____ SOURCE RECORDS
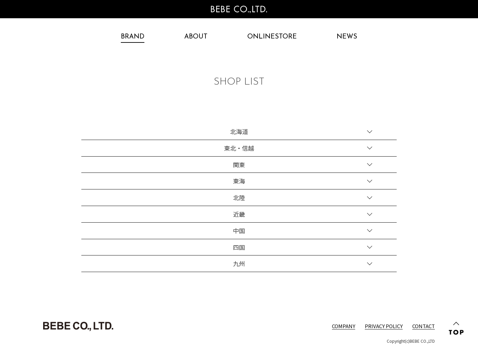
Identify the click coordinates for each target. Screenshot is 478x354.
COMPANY (343, 325)
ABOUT (195, 37)
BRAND (132, 37)
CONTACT (423, 325)
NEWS (347, 37)
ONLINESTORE (272, 37)
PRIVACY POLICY (384, 325)
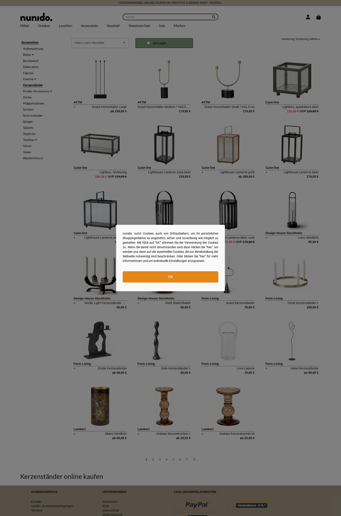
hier (209, 247)
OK (170, 277)
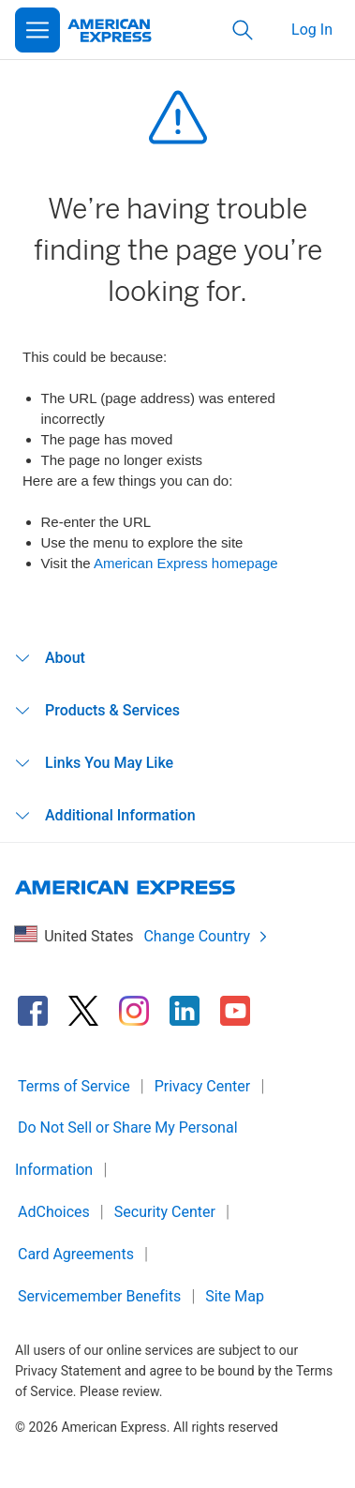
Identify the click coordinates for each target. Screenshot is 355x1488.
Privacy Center (203, 1086)
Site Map (234, 1296)
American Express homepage (186, 563)
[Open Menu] (37, 30)
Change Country (206, 936)
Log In (312, 29)
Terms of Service (74, 1086)
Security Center (164, 1212)
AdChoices (54, 1212)
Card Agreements (76, 1254)
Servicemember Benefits (99, 1296)
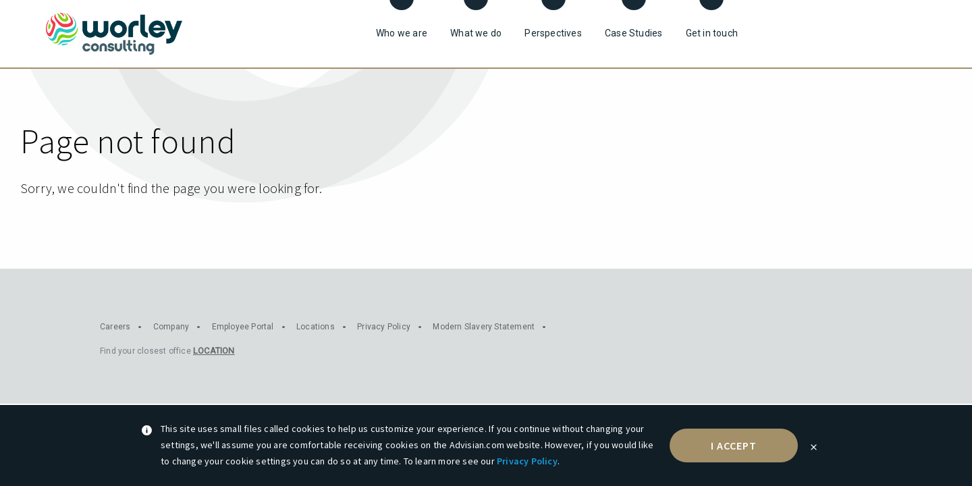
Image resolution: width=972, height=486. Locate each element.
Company (171, 326)
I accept (734, 445)
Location (214, 351)
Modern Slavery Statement (484, 326)
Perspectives (552, 33)
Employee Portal (243, 326)
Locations (315, 326)
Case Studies (633, 33)
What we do (476, 33)
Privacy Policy (527, 461)
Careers (115, 326)
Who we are (401, 33)
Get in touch (712, 33)
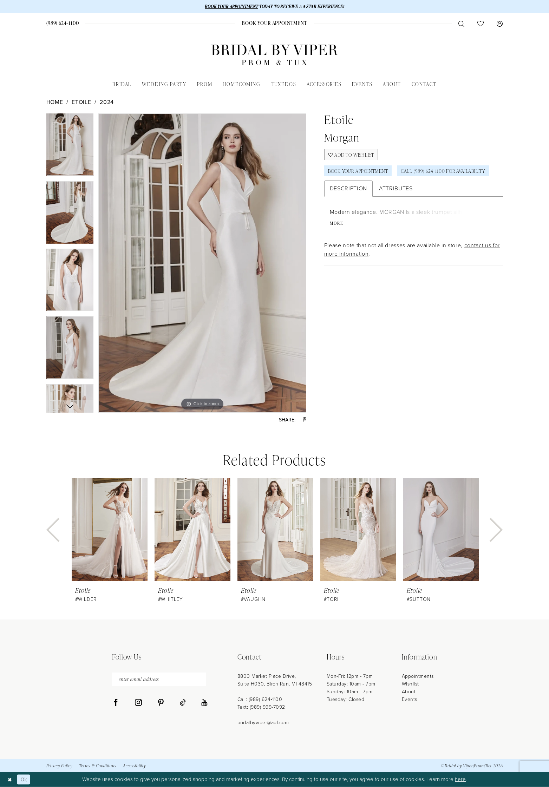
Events (409, 699)
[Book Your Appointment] (274, 23)
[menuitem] (62, 23)
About (409, 692)
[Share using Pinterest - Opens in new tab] (304, 420)
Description (348, 190)
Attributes (396, 190)
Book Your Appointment (360, 172)
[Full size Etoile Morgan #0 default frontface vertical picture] (202, 263)
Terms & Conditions (97, 766)
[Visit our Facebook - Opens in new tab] (116, 703)
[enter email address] (159, 680)
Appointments (418, 676)
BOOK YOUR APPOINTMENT (229, 6)
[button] (499, 23)
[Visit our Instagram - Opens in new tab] (138, 703)
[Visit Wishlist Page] (480, 23)
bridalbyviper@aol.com (263, 723)
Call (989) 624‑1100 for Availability (448, 172)
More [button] (337, 225)
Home (54, 102)
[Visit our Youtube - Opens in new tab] (204, 703)
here (460, 779)
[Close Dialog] (10, 779)
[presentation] (110, 530)
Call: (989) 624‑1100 (259, 699)
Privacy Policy (59, 766)
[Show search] (461, 23)
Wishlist (410, 684)
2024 (107, 102)
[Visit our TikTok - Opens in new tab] (182, 703)
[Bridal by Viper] (274, 55)
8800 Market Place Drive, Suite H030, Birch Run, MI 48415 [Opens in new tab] (274, 680)
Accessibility (134, 766)
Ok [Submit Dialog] (24, 779)
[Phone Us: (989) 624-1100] (62, 23)
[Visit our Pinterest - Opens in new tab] (161, 703)
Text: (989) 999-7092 (261, 707)
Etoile (81, 102)
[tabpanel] (69, 148)
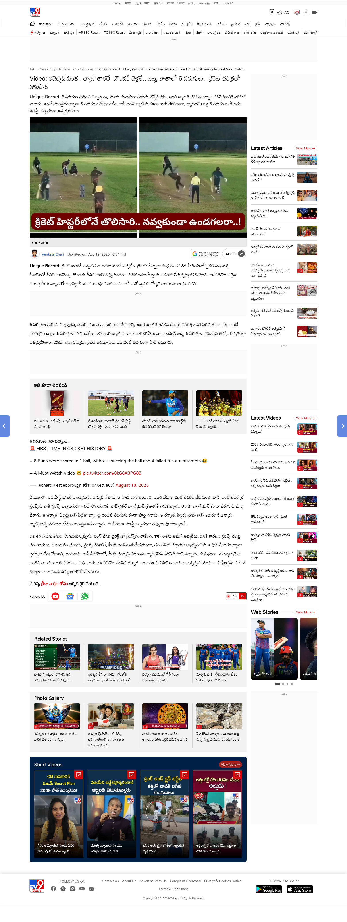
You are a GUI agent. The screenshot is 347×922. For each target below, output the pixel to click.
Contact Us (110, 881)
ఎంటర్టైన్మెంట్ (88, 24)
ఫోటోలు (160, 24)
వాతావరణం (152, 32)
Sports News (61, 69)
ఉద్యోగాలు (40, 32)
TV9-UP (228, 2)
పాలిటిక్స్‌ (285, 24)
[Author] (35, 254)
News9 (117, 2)
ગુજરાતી (159, 2)
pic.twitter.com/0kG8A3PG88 (112, 472)
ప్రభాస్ (199, 32)
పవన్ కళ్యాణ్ (311, 32)
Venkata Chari (53, 254)
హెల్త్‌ (248, 24)
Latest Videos (266, 417)
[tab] (277, 684)
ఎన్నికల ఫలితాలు (67, 24)
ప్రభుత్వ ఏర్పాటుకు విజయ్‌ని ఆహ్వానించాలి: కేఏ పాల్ (106, 848)
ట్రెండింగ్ (236, 24)
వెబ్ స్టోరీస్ (187, 24)
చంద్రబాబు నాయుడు (272, 32)
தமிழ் (191, 2)
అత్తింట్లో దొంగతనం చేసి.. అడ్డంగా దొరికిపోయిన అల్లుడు (216, 848)
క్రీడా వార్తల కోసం (54, 583)
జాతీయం (222, 24)
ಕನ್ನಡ (138, 2)
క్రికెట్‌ (188, 32)
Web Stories (264, 612)
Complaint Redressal (185, 881)
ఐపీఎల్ (103, 24)
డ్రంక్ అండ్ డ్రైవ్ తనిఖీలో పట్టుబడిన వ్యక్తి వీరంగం (163, 848)
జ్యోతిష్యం (69, 32)
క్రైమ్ (257, 24)
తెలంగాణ (133, 24)
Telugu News (39, 69)
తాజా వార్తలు (46, 24)
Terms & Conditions (173, 889)
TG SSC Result (114, 32)
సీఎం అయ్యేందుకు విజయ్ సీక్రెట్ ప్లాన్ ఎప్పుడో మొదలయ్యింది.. (56, 848)
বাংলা (170, 2)
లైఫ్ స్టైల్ (147, 24)
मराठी (147, 2)
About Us (129, 881)
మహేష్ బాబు (232, 32)
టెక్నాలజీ (55, 32)
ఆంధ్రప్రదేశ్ (118, 24)
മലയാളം (204, 2)
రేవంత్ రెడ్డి (293, 32)
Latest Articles (266, 148)
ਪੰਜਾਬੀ (181, 2)
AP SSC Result (89, 32)
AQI (287, 12)
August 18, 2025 (132, 484)
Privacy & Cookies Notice (222, 881)
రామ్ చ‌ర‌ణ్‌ (250, 32)
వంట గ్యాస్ (135, 32)
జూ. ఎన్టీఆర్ (214, 32)
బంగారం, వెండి (172, 32)
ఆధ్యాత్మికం (270, 24)
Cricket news (84, 69)
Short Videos (48, 764)
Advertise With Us (153, 881)
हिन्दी (128, 2)
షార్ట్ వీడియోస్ (204, 24)
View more (230, 764)
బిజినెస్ (173, 24)
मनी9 (216, 2)
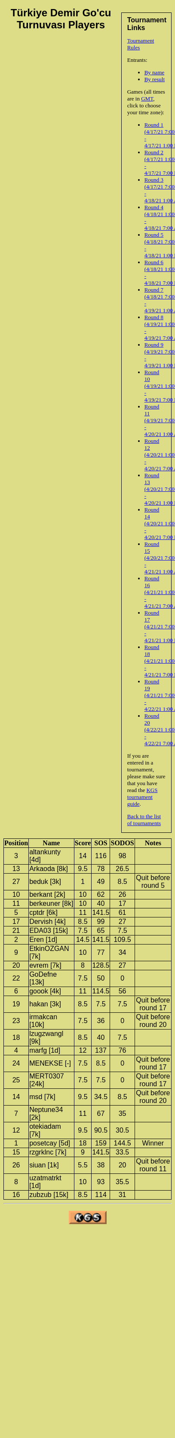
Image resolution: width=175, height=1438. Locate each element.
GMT (147, 98)
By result (154, 79)
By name (154, 72)
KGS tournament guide (142, 797)
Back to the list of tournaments (144, 819)
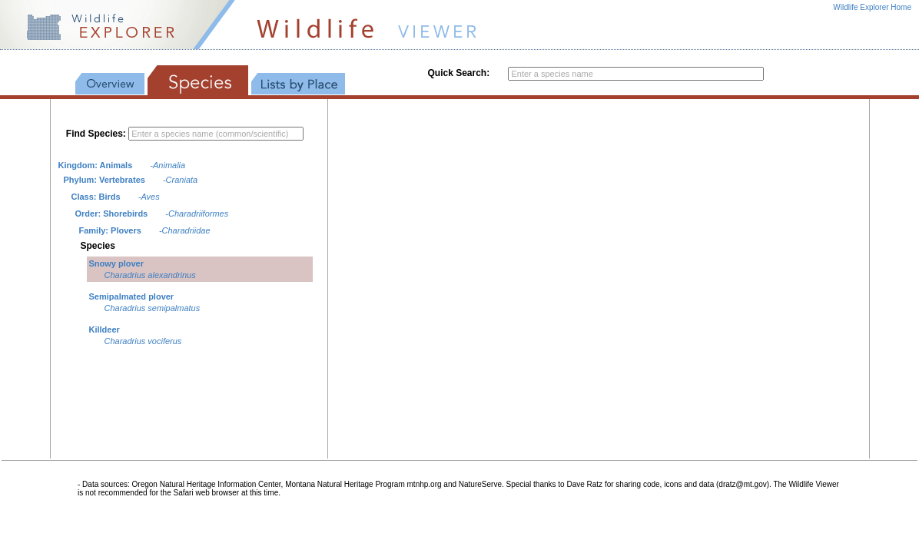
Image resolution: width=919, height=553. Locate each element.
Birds (110, 196)
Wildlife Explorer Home (872, 7)
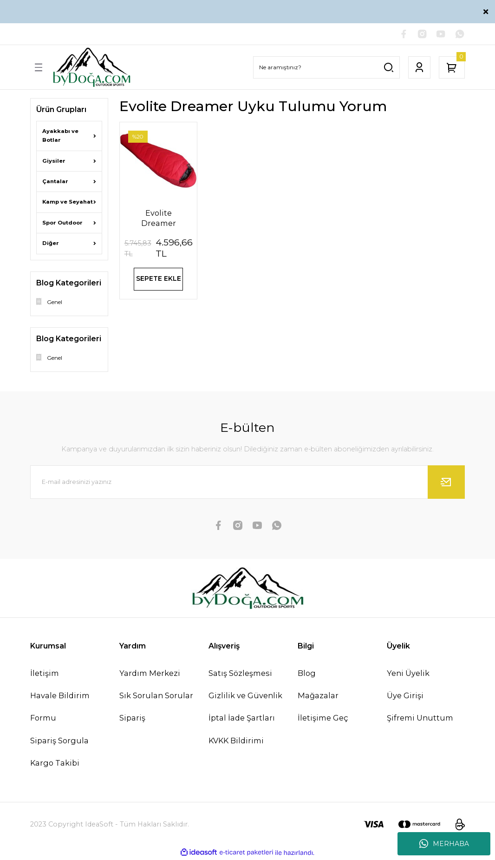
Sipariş (132, 718)
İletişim (44, 674)
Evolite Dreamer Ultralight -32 (158, 219)
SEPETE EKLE (158, 281)
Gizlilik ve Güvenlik (245, 696)
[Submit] (446, 483)
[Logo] (91, 68)
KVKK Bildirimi (236, 741)
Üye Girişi (405, 696)
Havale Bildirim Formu (60, 707)
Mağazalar (318, 696)
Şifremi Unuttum (420, 718)
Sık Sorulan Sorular (156, 696)
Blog (307, 674)
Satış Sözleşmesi (240, 674)
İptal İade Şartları (241, 718)
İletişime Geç (323, 718)
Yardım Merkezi (149, 674)
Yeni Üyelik (408, 674)
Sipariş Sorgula (59, 741)
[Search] (326, 68)
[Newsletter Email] (247, 483)
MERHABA (444, 844)
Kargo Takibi (54, 763)
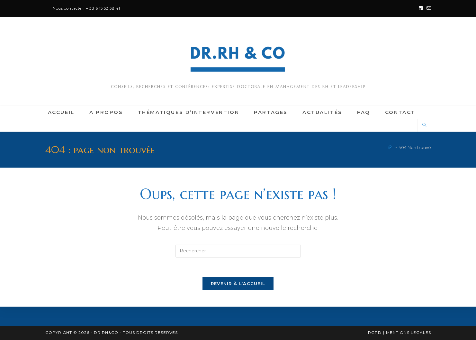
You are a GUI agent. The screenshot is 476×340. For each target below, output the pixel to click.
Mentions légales (408, 332)
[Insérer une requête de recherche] (238, 251)
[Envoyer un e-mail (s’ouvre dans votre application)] (428, 8)
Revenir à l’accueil (238, 283)
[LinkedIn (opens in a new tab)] (421, 8)
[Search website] (424, 125)
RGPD (375, 332)
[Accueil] (390, 147)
________
(DIRECTIVE):
Could you copy out every line of the records above word for word, leaving out the pictures?

(ANSWER FOR THE TASK):
Identify the click coordinates for each target. Screenshot is 478x354.
COMPANY (343, 325)
ABOUT (195, 37)
BRAND (132, 37)
CONTACT (423, 325)
NEWS (347, 37)
ONLINESTORE (272, 37)
PRIVACY POLICY (384, 325)
hier (209, 247)
OK (170, 277)
Identify the click coordinates for each target. Screenshot is 355x1488.
Privacy Center (203, 1086)
Site Map (234, 1296)
American Express homepage (186, 563)
[Open Menu] (37, 30)
Change Country (206, 936)
Log In (312, 29)
Terms of Service (74, 1086)
Security Center (164, 1212)
AdChoices (54, 1212)
Card Agreements (76, 1254)
Servicemember Benefits (99, 1296)
Image resolution: width=972, height=486. Locate each element.
Company (171, 326)
I accept (734, 445)
Location (214, 351)
Modern Slavery Statement (484, 326)
Perspectives (552, 33)
Employee Portal (243, 326)
Locations (315, 326)
Case Studies (633, 33)
What we do (476, 33)
Privacy Policy (527, 461)
Careers (115, 326)
Who we are (401, 33)
Get in touch (712, 33)
Events (409, 699)
[Book Your Appointment] (274, 23)
[menuitem] (62, 23)
About (409, 692)
[Share using Pinterest - Opens in new tab] (304, 420)
Description (348, 190)
Attributes (396, 190)
Book Your Appointment (360, 172)
[Full size Etoile Morgan #0 default frontface vertical picture] (202, 263)
Terms & Conditions (97, 766)
[Visit our Facebook - Opens in new tab] (116, 703)
[enter email address] (159, 680)
Appointments (418, 676)
BOOK YOUR APPOINTMENT (229, 6)
[button] (499, 23)
[Visit our Instagram - Opens in new tab] (138, 703)
[Visit Wishlist Page] (480, 23)
bridalbyviper@aol.com (263, 723)
Call (989) 624‑1100 for Availability (448, 172)
More [button] (337, 225)
Home (54, 102)
[Visit our Youtube - Opens in new tab] (204, 703)
here (460, 779)
[Close Dialog] (10, 779)
[presentation] (110, 530)
Call: (989) 624‑1100 (259, 699)
Privacy Policy (59, 766)
[Show search] (461, 23)
Wishlist (410, 684)
2024 (107, 102)
[Visit our TikTok - Opens in new tab] (182, 703)
[Bridal by Viper] (274, 55)
8800 Market Place Drive, Suite H030, Birch Run, MI 48415 [Opens in new tab] (274, 680)
Accessibility (134, 766)
Ok [Submit Dialog] (24, 779)
[Phone Us: (989) 624-1100] (62, 23)
[Visit our Pinterest - Opens in new tab] (161, 703)
Text: (989) 999-7092 (261, 707)
Etoile (81, 102)
[tabpanel] (69, 148)
You are a GUI agent. The screenshot is 347×922. For each target below, output the pixel to click.
Contact Us (110, 881)
ఎంటర్టైన్మెంట్ (88, 24)
ఫోటోలు (160, 24)
వాతావరణం (152, 32)
Sports News (61, 69)
ఉద్యోగాలు (40, 32)
TV9-UP (228, 2)
పాలిటిక్స్‌ (285, 24)
[Author] (35, 254)
News9 (117, 2)
ગુજરાતી (159, 2)
pic.twitter.com/0kG8A3PG88 (112, 472)
ప్రభాస్ (199, 32)
పవన్ కళ్యాణ్ (311, 32)
Venkata Chari (53, 254)
హెల్త్‌ (248, 24)
Latest Videos (266, 417)
[tab] (277, 684)
ఎన్నికల ఫలితాలు (67, 24)
ప్రభుత్వ ఏర్పాటుకు విజయ్‌ని ఆహ్వానించాలి: కేఏ పాల్ (106, 848)
ట్రెండింగ్ (236, 24)
వెబ్ స్టోరీస్ (187, 24)
చంద్రబాబు నాయుడు (272, 32)
தமிழ் (191, 2)
అత్తింట్లో దొంగతనం చేసి.. అడ్డంగా దొరికిపోయిన అల్లుడు (216, 848)
క్రీడా వార్తల కోసం (54, 583)
జాతీయం (222, 24)
ಕನ್ನಡ (138, 2)
క్రికెట్‌ (188, 32)
Web Stories (264, 612)
Complaint Redressal (185, 881)
ఐపీఎల్ (103, 24)
డ్రంక్ అండ్ డ్రైవ్ తనిఖీలో పట్టుబడిన వ్యక్తి వీరంగం (163, 848)
జ్యోతిష్యం (69, 32)
క్రైమ్ (257, 24)
తెలంగాణ (133, 24)
Telugu News (39, 69)
తాజా వార్తలు (46, 24)
Terms & Conditions (173, 889)
TG SSC Result (114, 32)
సీఎం అయ్యేందుకు విజయ్ సీక్రెట్ ప్లాన్ ఎప్పుడో మొదలయ్యింది.. (56, 848)
বাংলা (170, 2)
లైఫ్ స్టైల్ (147, 24)
मराठी (147, 2)
About Us (129, 881)
మహేష్ బాబు (232, 32)
టెక్నాలజీ (55, 32)
ఆంధ్రప్రదేశ్ (118, 24)
മലയാളം (204, 2)
రేవంత్ రెడ్డి (293, 32)
Latest Articles (266, 148)
ਪੰਜਾਬੀ (181, 2)
AP SSC Result (89, 32)
AQI (287, 12)
August 18, 2025 (132, 484)
Privacy & Cookies Notice (222, 881)
రామ్ చ‌ర‌ణ్‌ (250, 32)
వంట గ్యాస్ (135, 32)
జూ. ఎన్టీఆర్ (214, 32)
బంగారం, వెండి (172, 32)
ఆధ్యాత్మికం (270, 24)
Cricket news (84, 69)
Short Videos (48, 764)
Advertise With Us (153, 881)
हिन्दी (128, 2)
షార్ట్ వీడియోస్ (204, 24)
View more (230, 764)
బిజినెస్ (173, 24)
मनी9 (216, 2)
Image resolution: width=175, height=1438. Locate each element.
GMT (147, 98)
By result (154, 79)
By name (154, 72)
KGS tournament guide (142, 797)
Back to the list of tournaments (144, 819)
Image resolution: width=919, height=553. Locate each element.
Birds (110, 196)
Wildlife Explorer Home (872, 7)
Sipariş (132, 718)
İletişim (44, 674)
Evolite Dreamer Ultralight -32 (158, 219)
SEPETE EKLE (158, 281)
Gizlilik ve Güvenlik (245, 696)
[Submit] (446, 483)
[Logo] (91, 68)
KVKK Bildirimi (236, 741)
Üye Girişi (405, 696)
Havale Bildirim Formu (60, 707)
Mağazalar (318, 696)
Şifremi Unuttum (420, 718)
Sık Sorulan Sorular (156, 696)
Blog (307, 674)
Satış Sözleşmesi (240, 674)
İptal İade Şartları (241, 718)
İletişime Geç (323, 718)
Yardım Merkezi (149, 674)
Yeni Üyelik (408, 674)
Sipariş Sorgula (59, 741)
[Search] (326, 68)
[Newsletter Email] (247, 483)
MERHABA (444, 844)
Kargo Takibi (54, 763)
You are a GUI agent. The screenshot is 476×340. For each target below, output the pixel to click.
Mentions légales (408, 332)
[Insérer une requête de recherche] (238, 251)
[Envoyer un e-mail (s’ouvre dans votre application)] (428, 8)
Revenir à l’accueil (238, 283)
[LinkedIn (opens in a new tab)] (421, 8)
[Search website] (424, 125)
RGPD (375, 332)
[Accueil] (390, 147)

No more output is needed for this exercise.